● **Problem description**:
Only lines, not pictures: please repeat exactly the lines from the one with "This screenshot has height=561, width=957." through the end of the listing.

● **Data provided**:
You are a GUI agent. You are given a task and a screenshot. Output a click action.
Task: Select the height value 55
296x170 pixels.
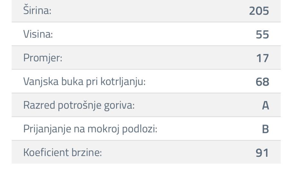coord(262,34)
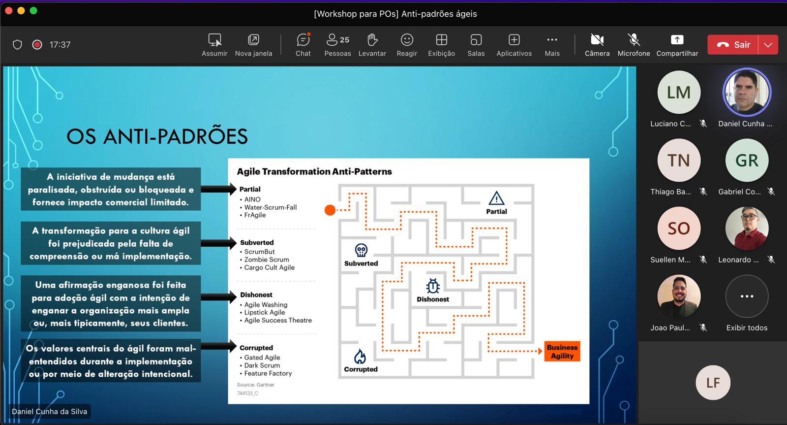Viewport: 787px width, 425px height.
Task: Open the Salas breakout rooms
Action: [476, 44]
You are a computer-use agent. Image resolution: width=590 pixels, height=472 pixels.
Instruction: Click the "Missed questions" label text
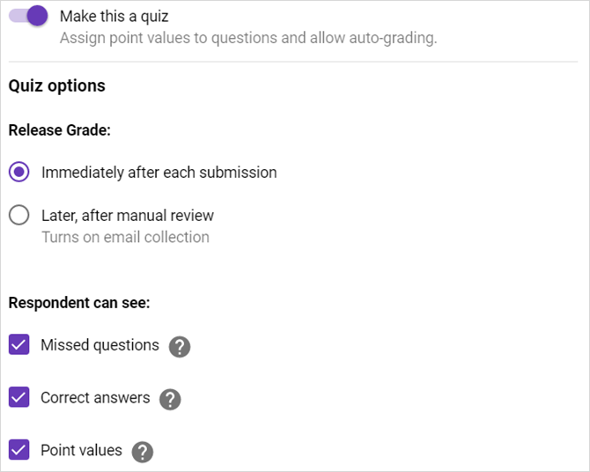(100, 345)
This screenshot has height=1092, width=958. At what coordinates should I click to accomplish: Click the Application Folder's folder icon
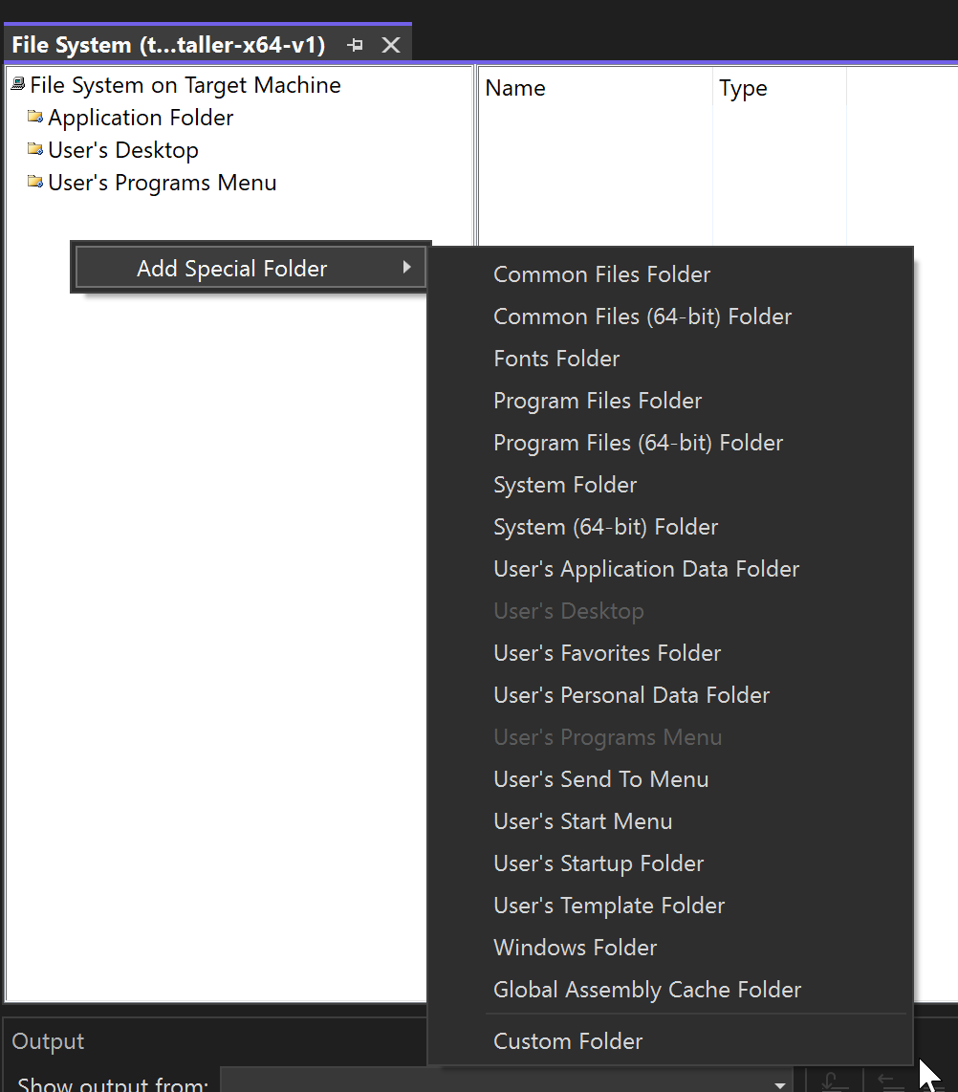pyautogui.click(x=35, y=118)
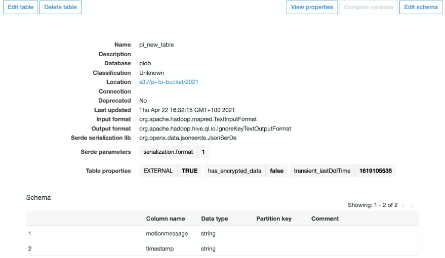Image resolution: width=445 pixels, height=258 pixels.
Task: Click the table name pi_new_table
Action: click(156, 45)
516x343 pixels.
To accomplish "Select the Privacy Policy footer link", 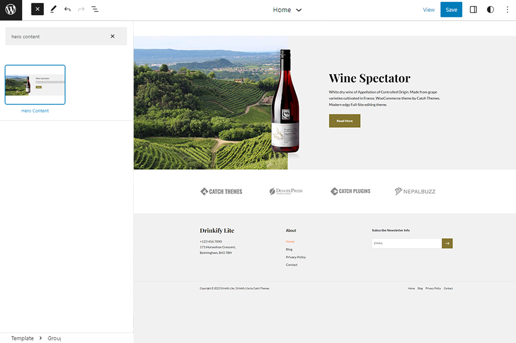I will (x=295, y=257).
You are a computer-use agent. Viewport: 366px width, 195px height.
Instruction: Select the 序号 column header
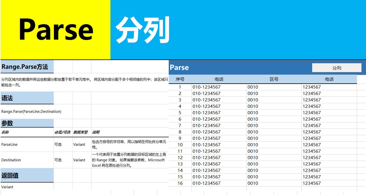point(181,79)
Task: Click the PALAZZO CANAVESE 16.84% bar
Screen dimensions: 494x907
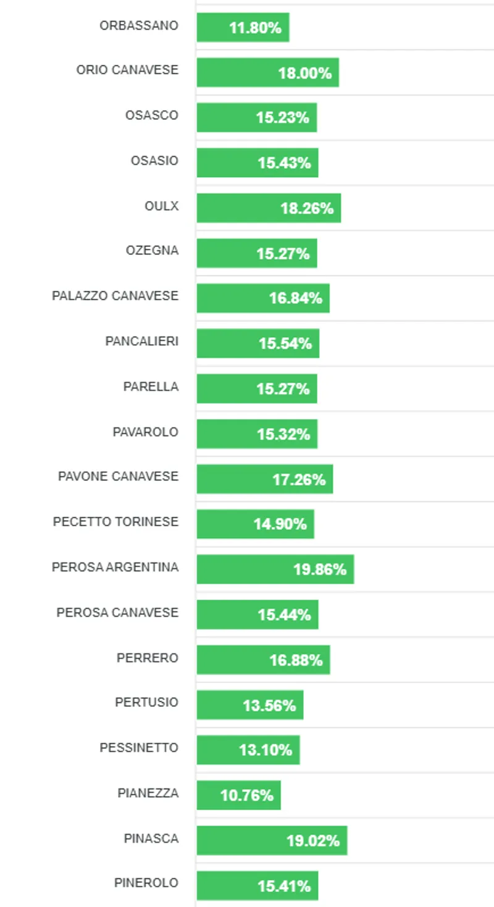Action: click(x=263, y=298)
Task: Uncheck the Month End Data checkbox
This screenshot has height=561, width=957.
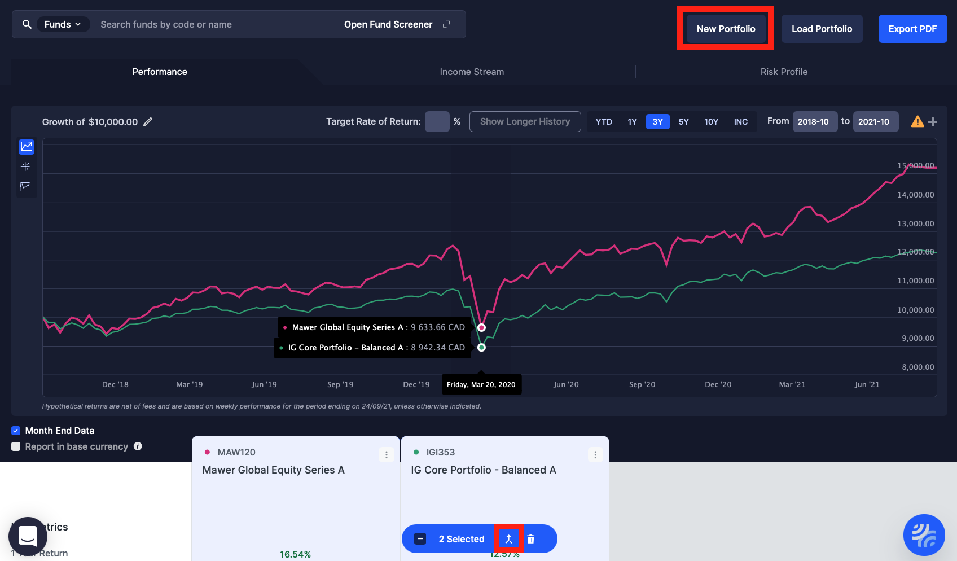Action: coord(16,431)
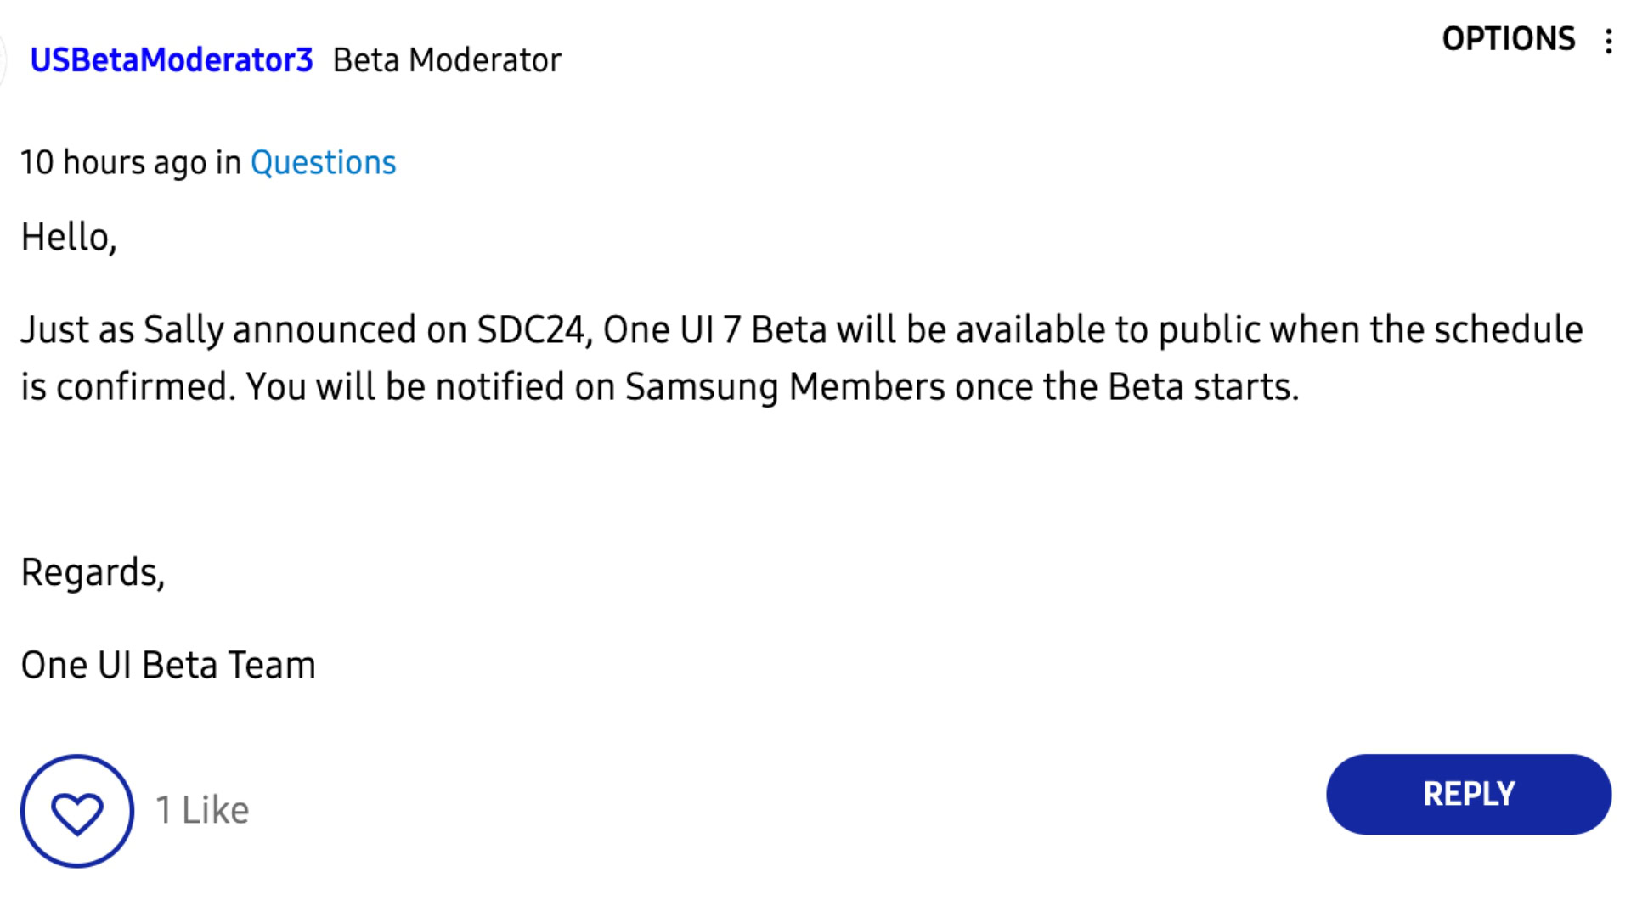
Task: Click the Beta Moderator rank label
Action: 447,60
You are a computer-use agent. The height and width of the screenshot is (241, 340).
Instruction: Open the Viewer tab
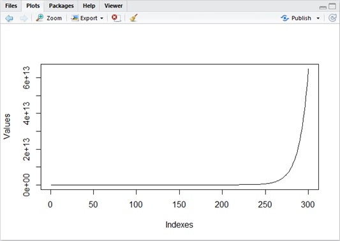tap(114, 6)
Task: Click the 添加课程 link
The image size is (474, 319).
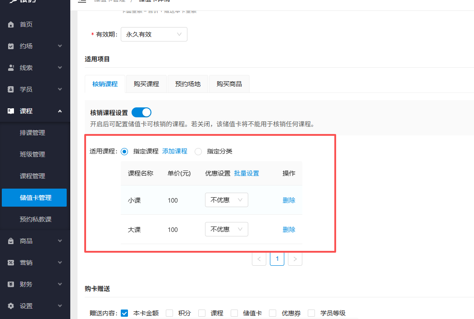Action: point(175,152)
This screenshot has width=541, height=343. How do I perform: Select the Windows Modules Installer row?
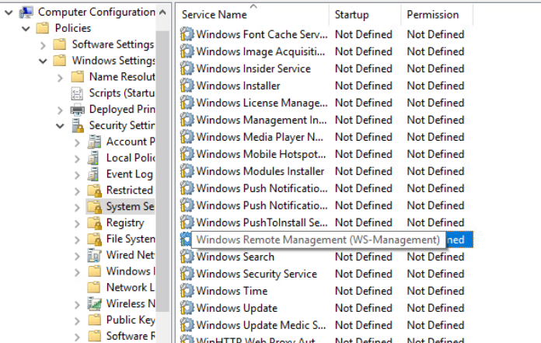point(260,171)
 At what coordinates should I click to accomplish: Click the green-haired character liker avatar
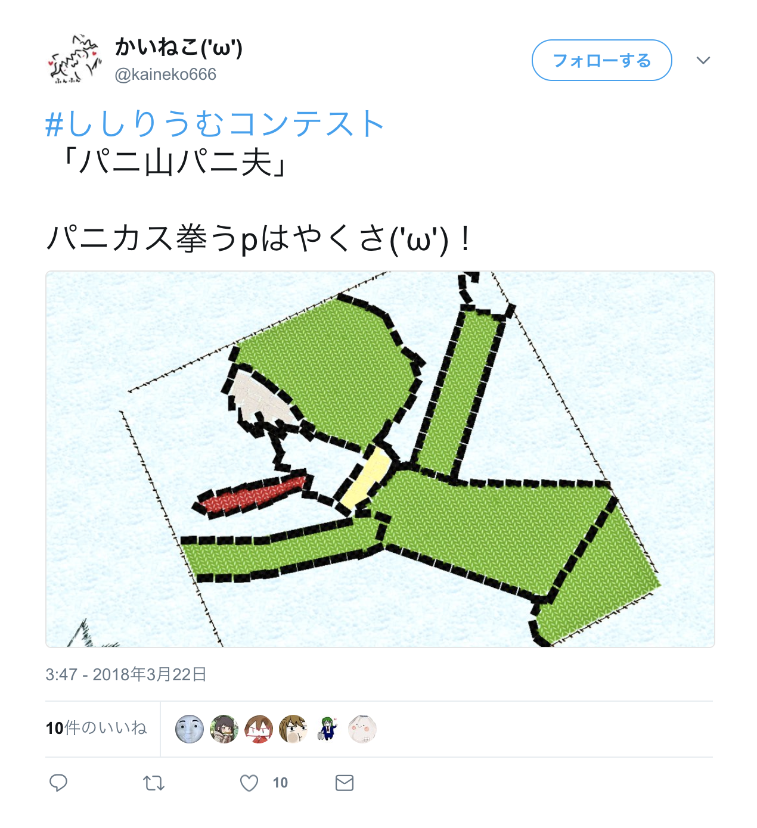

● **Response to this exercise**:
This screenshot has height=561, width=957.
Action: coord(16,431)
Task: Click the Beta Moderator rank label
Action: 447,60
You are a computer-use agent. The height and width of the screenshot is (241, 340).
Instruction: Open the Viewer tab
tap(114, 6)
Task: Click the 添加课程 link
The image size is (474, 319).
Action: point(175,152)
This screenshot has width=541, height=343. How do I perform: Select the Windows Modules Installer row?
point(260,171)
 At what coordinates should I click to accomplish: Click the green-haired character liker avatar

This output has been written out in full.